Pratiquer une activité physique seulement le week-end peut, selon une étude, garantir les mêmes bénéfices santé qu’un exercice plus régulier tout au long de la semaine. Mais à une condition.
L’ESSENTIEL
- Selon une étude, pratiquer une activité physique modérée à intense seulement un ou deux jours par semaine peut offrir les mêmes bénéfices santé qu’un exercice plus régulier, à condition de totaliser 150 minutes par semaine.
- Ce mode d’entraînement réduit significativement les risques de décès toutes causes confondues, ainsi que ceux liés aux maladies cardiovasculaires et au cancer.

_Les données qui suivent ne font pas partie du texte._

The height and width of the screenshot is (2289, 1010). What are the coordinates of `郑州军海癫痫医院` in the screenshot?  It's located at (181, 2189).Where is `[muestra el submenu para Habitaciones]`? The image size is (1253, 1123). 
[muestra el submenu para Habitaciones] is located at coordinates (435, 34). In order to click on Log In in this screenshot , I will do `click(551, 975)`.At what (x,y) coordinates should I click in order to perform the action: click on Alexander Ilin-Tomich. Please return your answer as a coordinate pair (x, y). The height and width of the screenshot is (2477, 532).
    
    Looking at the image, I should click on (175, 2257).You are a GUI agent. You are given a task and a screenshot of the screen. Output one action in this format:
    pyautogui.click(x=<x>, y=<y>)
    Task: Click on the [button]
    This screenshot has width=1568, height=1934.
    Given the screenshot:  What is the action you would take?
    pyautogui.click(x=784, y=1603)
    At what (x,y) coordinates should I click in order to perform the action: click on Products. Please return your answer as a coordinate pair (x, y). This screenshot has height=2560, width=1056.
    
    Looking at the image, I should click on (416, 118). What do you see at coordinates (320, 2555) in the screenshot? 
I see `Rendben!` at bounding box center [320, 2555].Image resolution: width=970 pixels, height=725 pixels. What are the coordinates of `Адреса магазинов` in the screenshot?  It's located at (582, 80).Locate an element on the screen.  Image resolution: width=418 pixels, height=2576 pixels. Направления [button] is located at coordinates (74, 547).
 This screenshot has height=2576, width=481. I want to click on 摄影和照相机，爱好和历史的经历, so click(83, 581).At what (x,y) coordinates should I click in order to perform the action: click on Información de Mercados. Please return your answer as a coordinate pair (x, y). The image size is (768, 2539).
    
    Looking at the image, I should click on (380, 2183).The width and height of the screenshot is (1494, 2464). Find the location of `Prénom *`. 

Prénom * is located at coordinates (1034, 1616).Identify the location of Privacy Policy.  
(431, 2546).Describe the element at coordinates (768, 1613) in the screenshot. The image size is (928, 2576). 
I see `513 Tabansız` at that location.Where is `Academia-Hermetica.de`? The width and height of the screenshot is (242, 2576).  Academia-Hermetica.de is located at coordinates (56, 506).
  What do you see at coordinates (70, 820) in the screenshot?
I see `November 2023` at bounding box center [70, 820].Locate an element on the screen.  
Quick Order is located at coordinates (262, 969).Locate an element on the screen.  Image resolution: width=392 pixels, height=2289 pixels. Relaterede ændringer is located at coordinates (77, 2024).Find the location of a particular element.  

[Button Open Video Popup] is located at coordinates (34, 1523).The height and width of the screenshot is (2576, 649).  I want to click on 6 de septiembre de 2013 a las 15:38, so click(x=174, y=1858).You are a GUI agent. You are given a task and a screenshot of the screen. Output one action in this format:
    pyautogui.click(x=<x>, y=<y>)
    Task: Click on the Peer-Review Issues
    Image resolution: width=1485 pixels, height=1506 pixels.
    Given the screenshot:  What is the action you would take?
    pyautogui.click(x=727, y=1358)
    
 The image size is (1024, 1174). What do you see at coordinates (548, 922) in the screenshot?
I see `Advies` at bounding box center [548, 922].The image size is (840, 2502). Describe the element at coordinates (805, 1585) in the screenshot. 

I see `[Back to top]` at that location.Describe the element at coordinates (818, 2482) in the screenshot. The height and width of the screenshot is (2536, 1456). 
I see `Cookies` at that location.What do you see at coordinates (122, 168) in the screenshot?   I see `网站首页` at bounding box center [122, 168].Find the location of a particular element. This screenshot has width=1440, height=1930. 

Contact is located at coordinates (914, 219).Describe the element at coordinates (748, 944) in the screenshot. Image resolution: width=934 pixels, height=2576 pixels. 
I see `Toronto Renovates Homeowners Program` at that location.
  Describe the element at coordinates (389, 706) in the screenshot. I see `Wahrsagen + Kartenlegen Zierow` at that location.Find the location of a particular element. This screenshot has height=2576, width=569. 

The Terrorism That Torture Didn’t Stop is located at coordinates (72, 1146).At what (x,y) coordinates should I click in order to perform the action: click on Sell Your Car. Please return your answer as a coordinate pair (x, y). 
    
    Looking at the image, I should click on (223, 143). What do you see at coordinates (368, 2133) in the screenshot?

- Une bonne préparation physique est essentielle pour éviter les blessures si l’effort est concentré sur un jour ou deux, rappellent les chercheurs.
Bonne nouvelle pour les personnes au planning chargé : il ne serait pas indispensable de pratiquer du sport quotidiennement pour préserver sa santé avec l’âge. Une étude publiée dans le Journal of the American Heart Association révèle que les « weekend warriors« , ces « guerriers du week-end » qui concentrent leurs efforts physiques sur un ou deux jours par semaine, peuvent bénéficier de bienfaits santé comparables à ceux de ceux qui s’activent plus régulièrement.
Un risque de mortalité réduit de 32 %
« Vous n’avez pas besoin de faire du sport tous les jours pour rester en bonne santé. Tant que vous atteignez les 150 minutes d’activité physique modérée à intense par semaine, vous pouvez réduire significativement votre risque de décès », explique le Dr Zhi-Hao Li, épidémiologiste à l’université de Guangzhou en Chine, dans un communiqué. Pour rappel, cette durée correspond aux recommandations de l’Organisation mondiale de la santé (OMS) et de l’American Heart Association.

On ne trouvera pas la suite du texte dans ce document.